AY1516 T2 Team13 Natasha Studio Project Overview Methodology
BACKGROUND | DATA | METHODOLOGY |
---|
Contents
SCOPE OF WORK
METHODOLOGY
Relational Database
Currently, Natasha Studio uses a flat file database, though a simple excel spreadsheet to keep all their records. Day-to-day operations would require the counter staff to enter information into the excel spreadsheet whenever there is a new sale. This method of storing data encourages inconsistency and could potentially result in many problems. In addition, Natasha Studio’s move over to hardcopy data through logs book further increased the data inconsistency. Missing data was also much more apparent as seen in our data cleaning and exploratory data analysis. For example, in the log book, there are many occurrences in which the type of genre for open classes packages is not recorded. As such, this is more pertinent analytical problem and we would advise our client to use a relational database management system (RDMS) instead for its many advantages explained below.

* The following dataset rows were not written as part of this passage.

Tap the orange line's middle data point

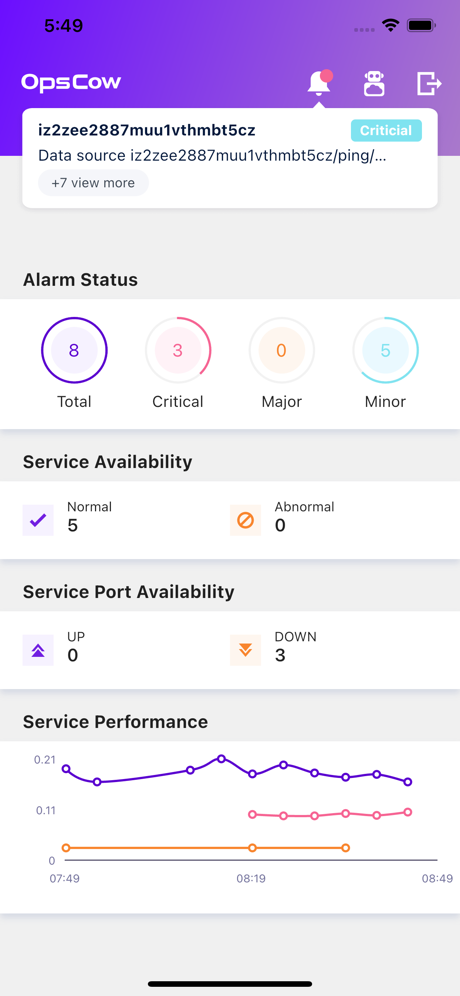point(252,847)
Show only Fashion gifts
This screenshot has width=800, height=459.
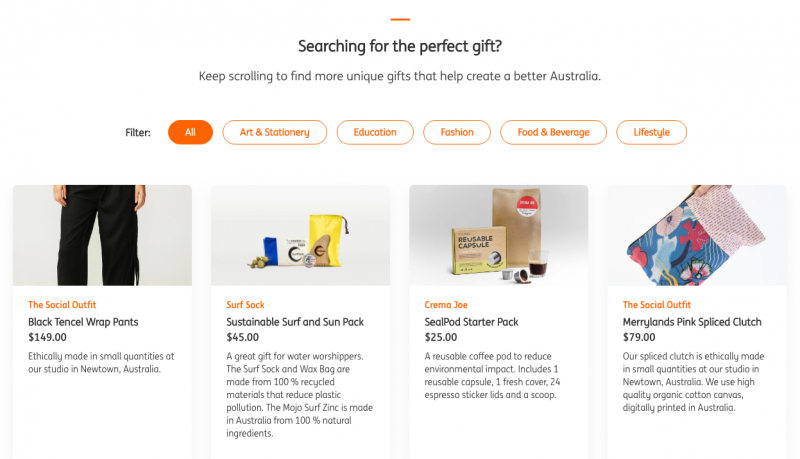pyautogui.click(x=457, y=132)
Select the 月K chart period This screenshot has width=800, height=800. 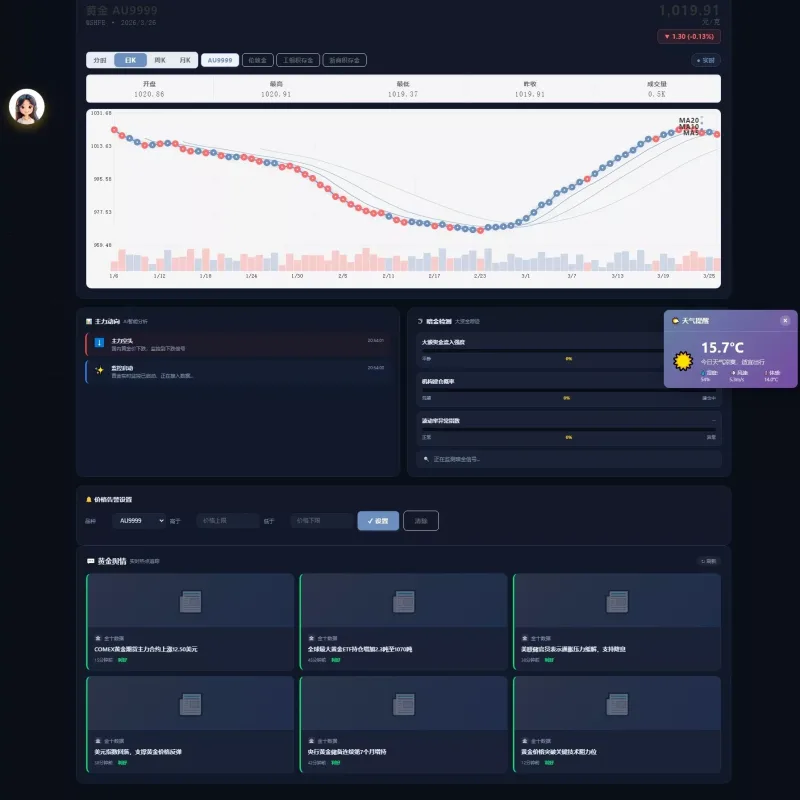(x=185, y=60)
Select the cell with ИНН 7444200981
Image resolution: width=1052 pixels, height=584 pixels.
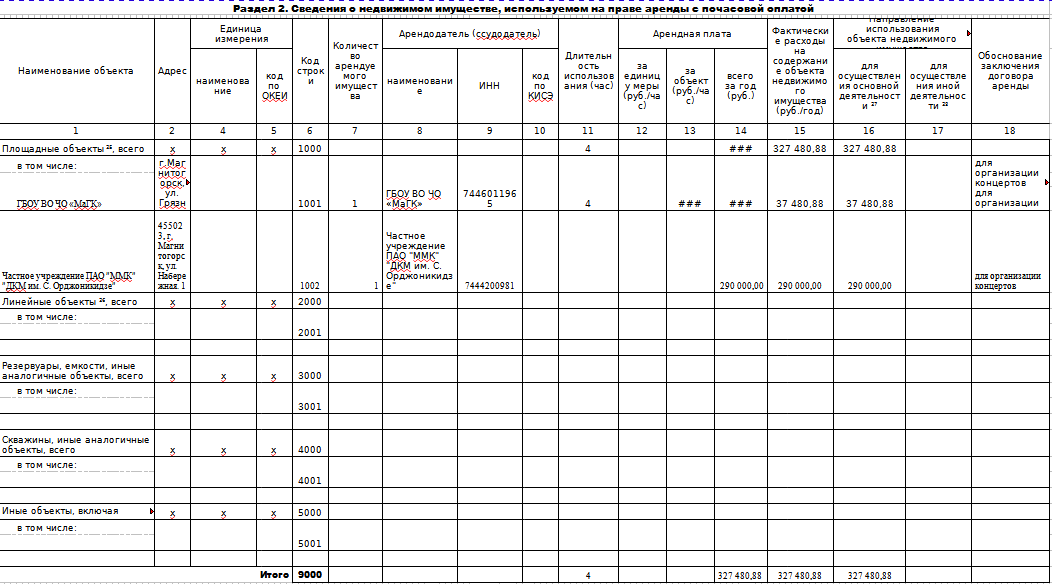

Evaluation of database tools
Based on our client’s requirements, our team finds that SQLite would be a better choice for Natasha Studio. Although MySQL seems like the most popular solution that is used by most of the big players, it requires a server to connect to the database. Our client has mentioned to us that different counter staff uses different computers and there might not be Wi-Fi readily available at the studio. Thus, the server-less SQLite would be a more appropriate choice. Even though PostgreSQL is highly customizable, it is also not suitable for our client due to its overly complex nature. Its steep learning curve with regards to daily usage is likely to pose as a barrier for our client too.
Association Rule Mining
Currently, our client does not have a formal sales monitoring system. Customers’ purchases of dance packages are simply recorded either onto an Excel spreadsheet or a log book without much further analysis. Our preliminary data exploration highlighted the transactional nature of the purchases data. In the purchases data, packages are bought by a particular member at a particular date. Thus, given the availability of transaction data, we apply Association Rule Mining (ARM) to this dataset, hoping to identify purchasing patterns which would be useful to our client in marketing and promoting dance packages to their future members. The results will enable us to implement suitable sales promotions, cross-selling promotions and recommendations in order to capture more sales per customer. Furthermore, sequence discovery will be used to analyze the purchasing patterns of customers. This allows us to understand the trends and decisions made by the customers after the expiration of every package. Following which, suitable sales and marketing efforts can be implemented in order to drive repeat sales.
Sequence discovery
ARM can also be further expanded to include a time series aspect, known as sequence discovery. Previously, ARM did not take into account the time aspect and identifies rules based on the collection of transaction. Sequence discovery goes a step further by adding time into the mix. From sequence discovery, the rules discovered are not just a bundle of products but also when the products would be bought. For example, for the group that purchases “Unlimited Any Classes: 1 Month” and “08 Open Classes” packages, the sequences of package purchase might reveal deeper trends on their package preferences and learning needs.
ARM Tools
Several ARM tools are available in the market and the suitability of each tool in the context of this project will be considered.
Excel
Excel is able to perform ARM using the SQL Server Data Mining Add In. However, the ability to calibrate the model is fairly unlimited, only allowing one to adjust the “minimum support” and “minimum rule probability”.
SAS Enterprise Miner
SAS Enterprise Miner is a powerful data mining tool. It has a user-friendly interface which allows the user to easily adjust the thresholds in which an association would be identified. SAS EM also has the option to perform sequence discovery.
Data Mining using R
R is an open source tool which is very versatile in applying many different data mining techniques. Packages like Rattle provide a useful graphical user interface for data mining in R. However, in terms of analysis of the results generated, rattle has less graphic charts generated as compared to SAS EM.
RapidMiner
Rapid miner is an open source data mining software with a user friendly-interface. It also has the functionality to adjust thresholds such as minimum support and minimum confidence.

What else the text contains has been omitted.